### Exercise goal
Go over the entries below line by line, copying each one that contains the word "pixels".

### Dataset excerpts

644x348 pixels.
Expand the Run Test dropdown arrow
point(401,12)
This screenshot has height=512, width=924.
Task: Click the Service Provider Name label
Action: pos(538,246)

---

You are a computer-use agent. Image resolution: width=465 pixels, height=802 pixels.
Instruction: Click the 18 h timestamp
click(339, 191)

### Output of the exercise
644x348 pixels.
You are a computer-use agent. Image resolution: width=465 pixels, height=802 pixels.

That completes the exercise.